Work instructions: The response should be a precise copy of every entry.

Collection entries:

***

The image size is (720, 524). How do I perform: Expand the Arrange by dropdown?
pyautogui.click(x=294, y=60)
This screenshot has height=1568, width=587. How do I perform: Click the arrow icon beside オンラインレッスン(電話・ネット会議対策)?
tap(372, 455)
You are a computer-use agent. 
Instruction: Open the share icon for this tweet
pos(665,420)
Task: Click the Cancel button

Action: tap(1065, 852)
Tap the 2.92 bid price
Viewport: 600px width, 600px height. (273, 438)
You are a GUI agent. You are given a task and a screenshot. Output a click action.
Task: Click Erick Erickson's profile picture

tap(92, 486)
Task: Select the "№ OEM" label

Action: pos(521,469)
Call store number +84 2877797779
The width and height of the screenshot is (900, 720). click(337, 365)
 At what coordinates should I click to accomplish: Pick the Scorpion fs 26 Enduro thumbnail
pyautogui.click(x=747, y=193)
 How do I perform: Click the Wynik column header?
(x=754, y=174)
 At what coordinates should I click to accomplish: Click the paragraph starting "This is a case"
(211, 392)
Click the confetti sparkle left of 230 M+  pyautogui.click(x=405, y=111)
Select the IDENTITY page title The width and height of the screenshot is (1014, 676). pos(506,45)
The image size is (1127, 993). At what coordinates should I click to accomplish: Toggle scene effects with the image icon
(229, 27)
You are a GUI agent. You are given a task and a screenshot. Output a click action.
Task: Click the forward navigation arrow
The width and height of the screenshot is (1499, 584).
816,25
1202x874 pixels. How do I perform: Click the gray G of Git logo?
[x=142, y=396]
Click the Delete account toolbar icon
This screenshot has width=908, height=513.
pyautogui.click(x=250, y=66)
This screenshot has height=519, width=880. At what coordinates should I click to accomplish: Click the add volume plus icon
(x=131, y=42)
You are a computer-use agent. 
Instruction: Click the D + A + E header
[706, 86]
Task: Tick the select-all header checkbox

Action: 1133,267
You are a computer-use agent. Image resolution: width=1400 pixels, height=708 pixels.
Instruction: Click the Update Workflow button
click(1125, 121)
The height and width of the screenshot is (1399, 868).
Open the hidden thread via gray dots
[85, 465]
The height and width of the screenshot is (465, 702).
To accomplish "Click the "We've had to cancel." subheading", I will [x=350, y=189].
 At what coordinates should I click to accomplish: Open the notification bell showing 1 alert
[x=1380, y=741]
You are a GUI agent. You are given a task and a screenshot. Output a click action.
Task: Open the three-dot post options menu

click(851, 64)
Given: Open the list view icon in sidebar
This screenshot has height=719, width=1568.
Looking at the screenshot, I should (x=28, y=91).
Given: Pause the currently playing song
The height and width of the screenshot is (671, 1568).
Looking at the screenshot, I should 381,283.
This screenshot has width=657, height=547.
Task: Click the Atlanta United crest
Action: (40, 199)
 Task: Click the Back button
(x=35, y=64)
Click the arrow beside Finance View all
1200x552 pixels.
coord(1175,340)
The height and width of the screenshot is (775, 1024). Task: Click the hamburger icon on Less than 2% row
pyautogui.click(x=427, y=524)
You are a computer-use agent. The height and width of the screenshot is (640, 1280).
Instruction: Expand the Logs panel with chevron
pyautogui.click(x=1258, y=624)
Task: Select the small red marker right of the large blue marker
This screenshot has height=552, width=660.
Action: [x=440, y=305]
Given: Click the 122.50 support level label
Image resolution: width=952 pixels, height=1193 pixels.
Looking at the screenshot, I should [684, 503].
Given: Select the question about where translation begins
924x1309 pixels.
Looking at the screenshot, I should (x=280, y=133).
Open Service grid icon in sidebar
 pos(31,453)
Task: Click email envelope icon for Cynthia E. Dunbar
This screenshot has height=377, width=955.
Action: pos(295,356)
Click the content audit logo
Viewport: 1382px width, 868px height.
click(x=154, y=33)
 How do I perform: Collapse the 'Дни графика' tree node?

***

Task result:
The image size is (720, 524). How do I perform: Expand the Arrange by dropdown?
pyautogui.click(x=294, y=60)
This screenshot has height=1568, width=587. How do I perform: Click the arrow icon beside オンラインレッスン(電話・ネット会議対策)?
tap(372, 455)
You are a computer-use agent. 
Instruction: Open the share icon for this tweet
pos(665,420)
Task: Click the Cancel button

Action: tap(1065, 852)
Tap the 2.92 bid price
Viewport: 600px width, 600px height. (273, 438)
You are a GUI agent. You are given a task and a screenshot. Output a click action.
Task: Click Erick Erickson's profile picture

tap(92, 486)
Task: Select the "№ OEM" label

Action: pos(521,469)
Call store number +84 2877797779
The width and height of the screenshot is (900, 720). click(337, 365)
 At what coordinates should I click to accomplish: Pick the Scorpion fs 26 Enduro thumbnail
pyautogui.click(x=747, y=193)
 How do I perform: Click the Wynik column header?
(x=754, y=174)
 At what coordinates should I click to accomplish: Click the paragraph starting "This is a case"
(211, 392)
Click the confetti sparkle left of 230 M+  pyautogui.click(x=405, y=111)
Select the IDENTITY page title The width and height of the screenshot is (1014, 676). pos(506,45)
The image size is (1127, 993). At what coordinates should I click to accomplish: Toggle scene effects with the image icon
(229, 27)
You are a GUI agent. You are given a task and a screenshot. Output a click action.
Task: Click the forward navigation arrow
The width and height of the screenshot is (1499, 584).
816,25
1202x874 pixels. How do I perform: Click the gray G of Git logo?
[x=142, y=396]
Click the Delete account toolbar icon
This screenshot has width=908, height=513.
pyautogui.click(x=250, y=66)
This screenshot has height=519, width=880. At what coordinates should I click to accomplish: Click the add volume plus icon
(x=131, y=42)
You are a computer-use agent. 
Instruction: Click the D + A + E header
[706, 86]
Task: Tick the select-all header checkbox

Action: 1133,267
You are a computer-use agent. Image resolution: width=1400 pixels, height=708 pixels.
Instruction: Click the Update Workflow button
click(1125, 121)
The height and width of the screenshot is (1399, 868).
Open the hidden thread via gray dots
[85, 465]
The height and width of the screenshot is (465, 702).
To accomplish "Click the "We've had to cancel." subheading", I will [x=350, y=189].
 At what coordinates should I click to accomplish: Open the notification bell showing 1 alert
[x=1380, y=741]
You are a GUI agent. You are given a task and a screenshot. Output a click action.
Task: Open the three-dot post options menu

click(851, 64)
Given: Open the list view icon in sidebar
This screenshot has height=719, width=1568.
Looking at the screenshot, I should (x=28, y=91).
Given: Pause the currently playing song
The height and width of the screenshot is (671, 1568).
Looking at the screenshot, I should 381,283.
This screenshot has width=657, height=547.
Task: Click the Atlanta United crest
Action: (40, 199)
 Task: Click the Back button
(x=35, y=64)
Click the arrow beside Finance View all
1200x552 pixels.
coord(1175,340)
The height and width of the screenshot is (775, 1024). Task: Click the hamburger icon on Less than 2% row
pyautogui.click(x=427, y=524)
You are a computer-use agent. The height and width of the screenshot is (640, 1280).
Instruction: Expand the Logs panel with chevron
pyautogui.click(x=1258, y=624)
Task: Select the small red marker right of the large blue marker
This screenshot has height=552, width=660.
Action: [x=440, y=305]
Given: Click the 122.50 support level label
Image resolution: width=952 pixels, height=1193 pixels.
Looking at the screenshot, I should [684, 503].
Given: Select the question about where translation begins
924x1309 pixels.
Looking at the screenshot, I should (x=280, y=133).
Open Service grid icon in sidebar
 pos(31,453)
Task: Click email envelope icon for Cynthia E. Dunbar
This screenshot has height=377, width=955.
Action: pos(295,356)
Click the content audit logo
Viewport: 1382px width, 868px height.
click(x=154, y=33)
 How do I perform: Collapse the 'Дни графика' tree node?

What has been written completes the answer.